Otis cawed from his cage in the corner of her L-shaped studio. He hooked his beak around one of the metal bars, gave it a determined shake, and squawked, ‘Otis wants out. Otis wants out.’

  Eleven years and counting, and Otis was still going strong. She’d read somewhere that African Greys can live to be sixty, but prayed daily that it had been a misprint. She hadn’t particularly liked Otis when he was squarely under the ownership of Mark, the first of Emmy’s three boyfriends, but she liked him even less now that he shared her 350-square-foot apartment and had learned (with zero coaching and even less encouragement) an uncomfortably large vocabulary that focused almost exclusively on demands, criticisms, and discussions of himself in the third person. At first she had refused to watch him for the three weeks when, the July after graduation, Mark went to hone his Spanish in Guatemala. But he had pleaded and she conceded: the story of her life. Mark’s two weeks became a month, and a month became three, and three became a Fulbright to study the aftereffects of civil war on a generation of Guatemalan children. Mark had long since married a Nicaraguan-born, American-educated Peace Corps volunteer and moved to Buenos Aires, but Otis remained.

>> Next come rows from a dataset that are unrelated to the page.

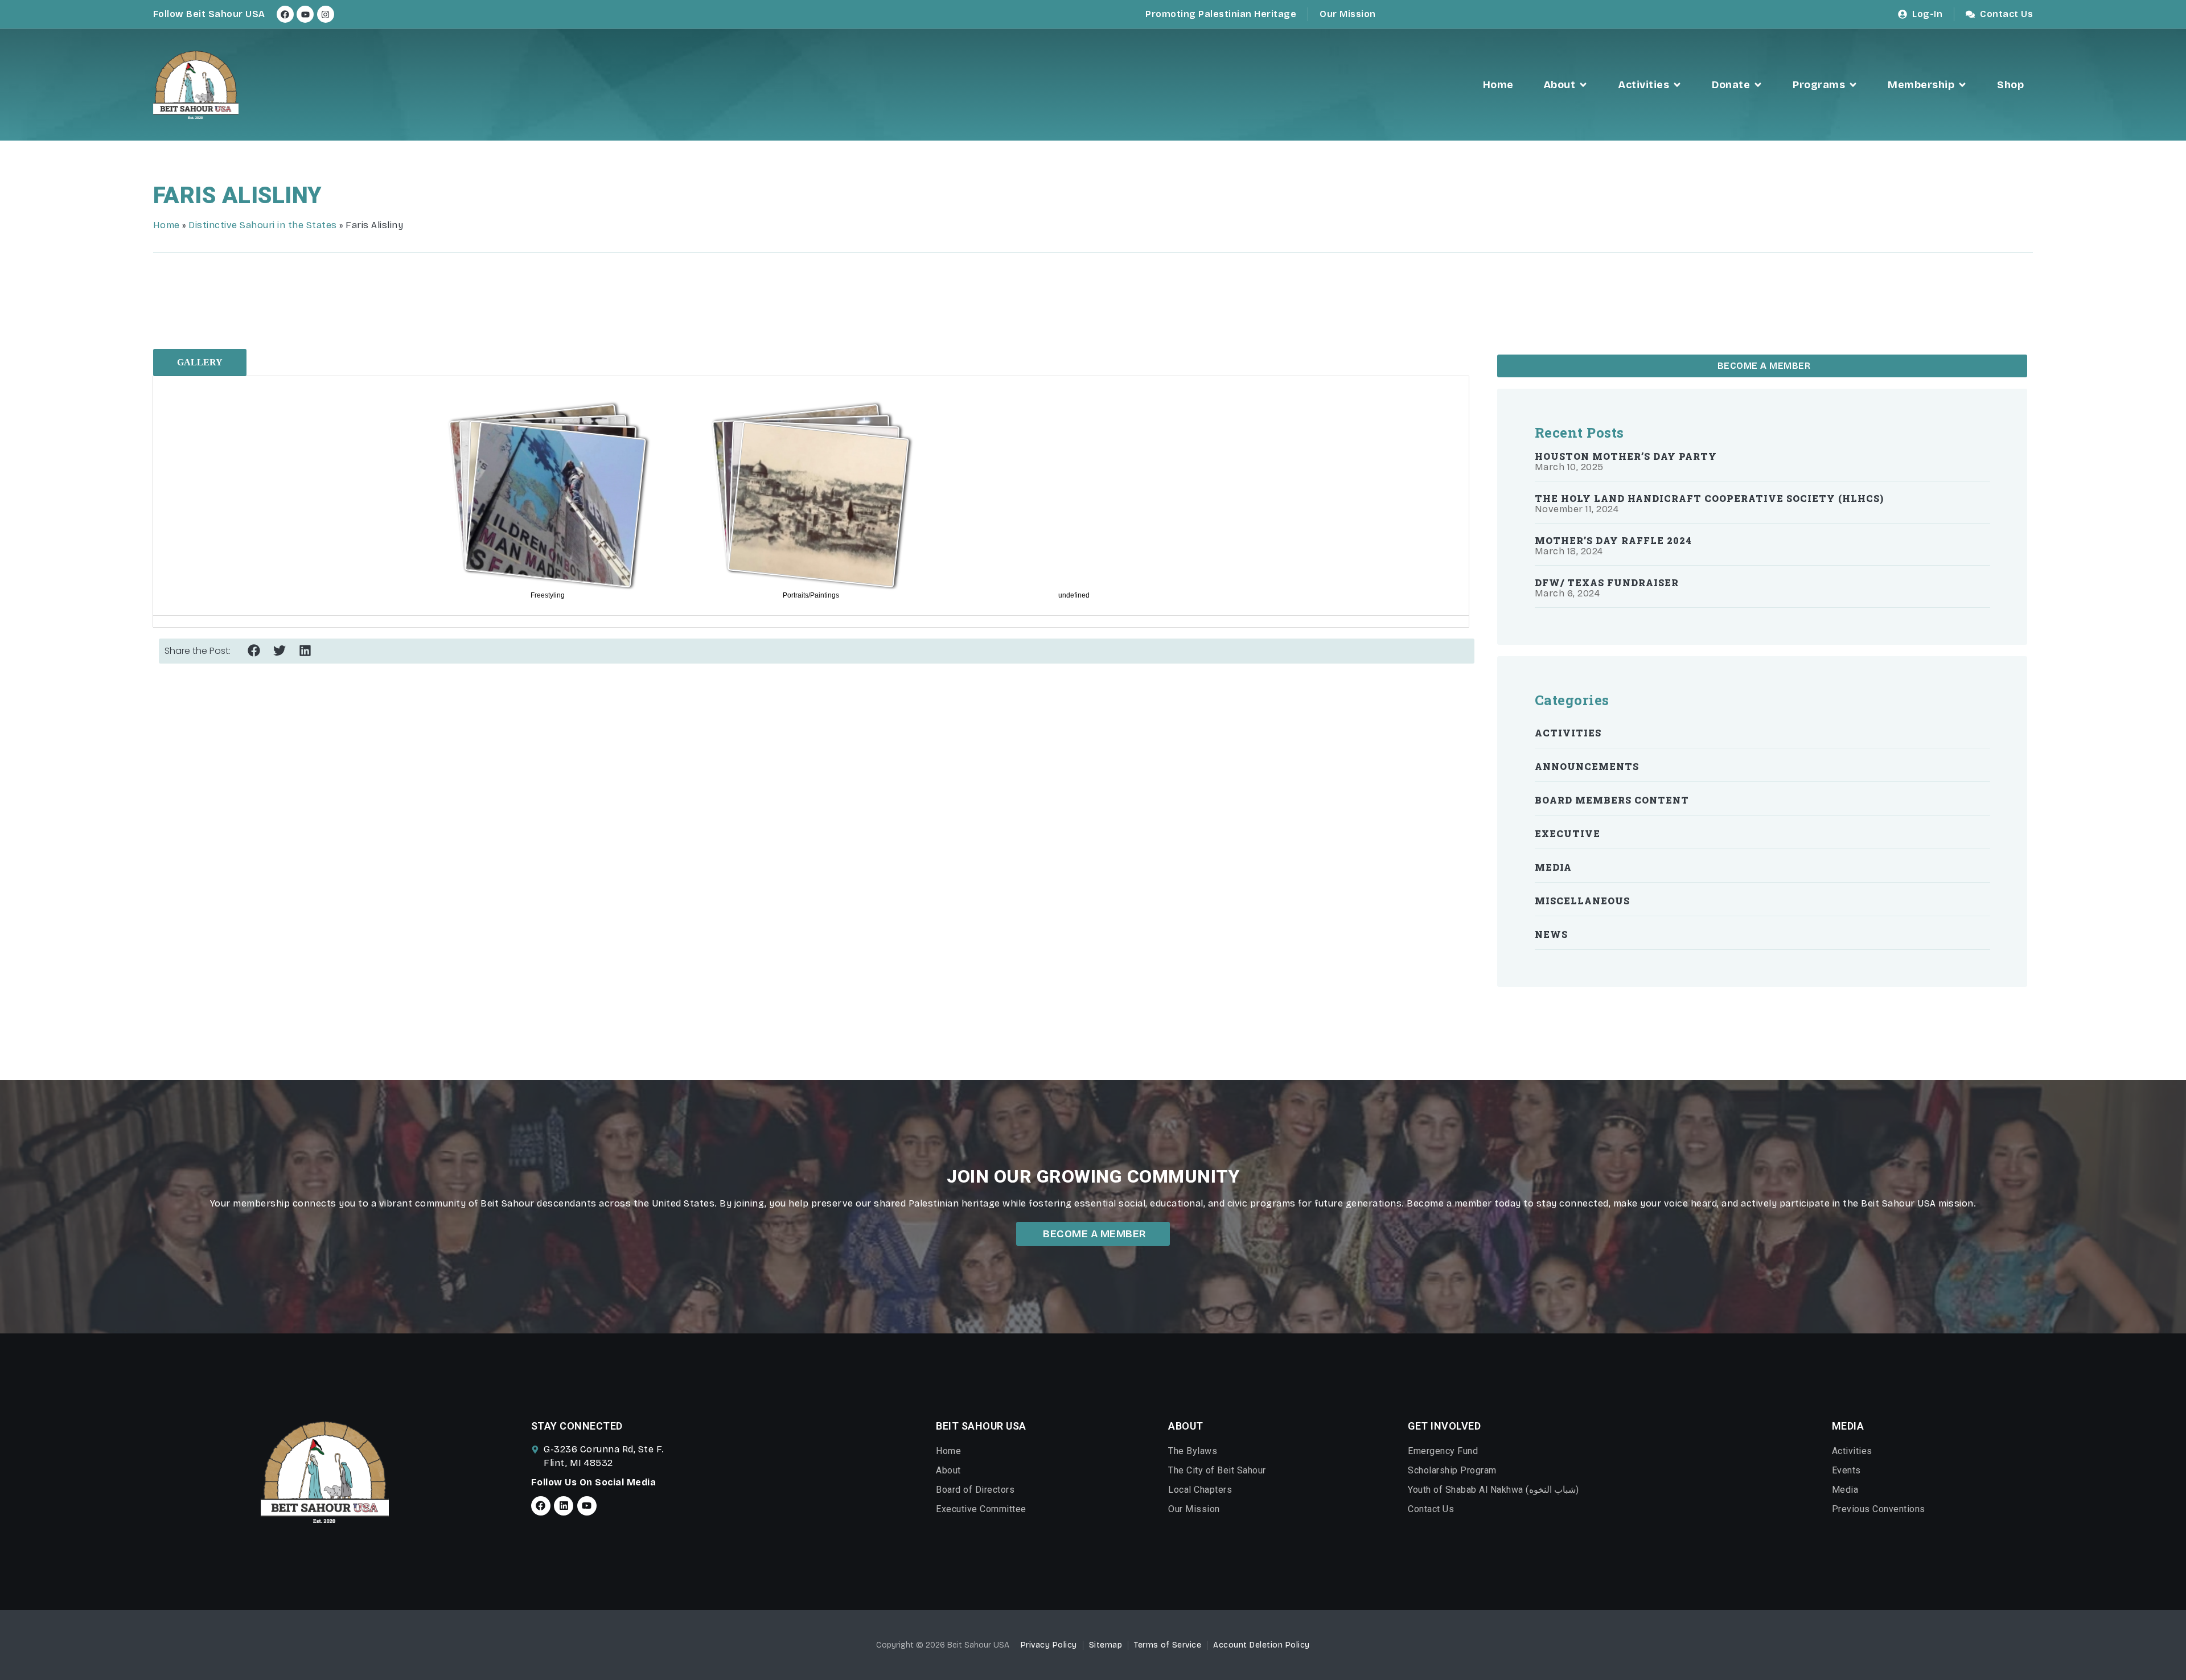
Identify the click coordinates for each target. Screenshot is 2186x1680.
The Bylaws (1192, 1451)
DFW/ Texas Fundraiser (1607, 582)
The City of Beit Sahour (1217, 1470)
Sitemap (1106, 1645)
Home (166, 225)
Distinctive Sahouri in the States (262, 225)
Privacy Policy (1049, 1645)
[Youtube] (305, 14)
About (948, 1470)
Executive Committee (981, 1509)
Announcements (1587, 766)
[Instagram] (325, 14)
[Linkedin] (563, 1506)
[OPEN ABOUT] (1583, 85)
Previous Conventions (1878, 1509)
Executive (1567, 833)
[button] (254, 650)
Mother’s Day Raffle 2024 (1613, 540)
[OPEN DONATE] (1758, 85)
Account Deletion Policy (1261, 1645)
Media (1553, 867)
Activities (1568, 733)
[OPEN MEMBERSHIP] (1962, 85)
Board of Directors (975, 1489)
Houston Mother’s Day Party (1626, 456)
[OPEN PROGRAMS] (1853, 85)
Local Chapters (1200, 1489)
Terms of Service (1167, 1645)
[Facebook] (285, 14)
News (1551, 934)
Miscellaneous (1582, 901)
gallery (200, 362)
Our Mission (1194, 1509)
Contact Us (1431, 1509)
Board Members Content (1612, 800)
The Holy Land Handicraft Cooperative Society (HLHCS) (1709, 498)
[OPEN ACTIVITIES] (1677, 85)
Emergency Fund (1443, 1451)
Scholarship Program (1452, 1470)
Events (1846, 1470)
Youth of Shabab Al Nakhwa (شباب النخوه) (1493, 1489)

  Emmy unhooked the cage and waited for Otis to shove the swinging door open. He hopped ungracefully onto her proffered arm and stared her straight in the eye. ‘Grape!’ he shrieked. She sighed and plucked one from the bowl that nestled in the puff of her down comforter. Generally Emmy preferred fruit that she could cut or peel, but Otis was fixated on grapes. The bird snatched it from her fingers, swallowed it whole, and immediately demanded another.

  She was such a cliché! Dumped by her cad boyfriend, replaced by a younger woman, prepared to shred the pictorial symbol for their sham of a relationship, and kept company only by an ungrateful pet. It would be funny if it weren’t her own pathetic life. Hell, it was funny when it was Renée Zellweger playing a sweet, chubby girl in the throes of an alcohol-fueled pity party, but it somehow wasn’t so hysterical when you were that sweet, chubby girl – okay, skinny, but not attractively so – and your life had just morphed into a chick flick.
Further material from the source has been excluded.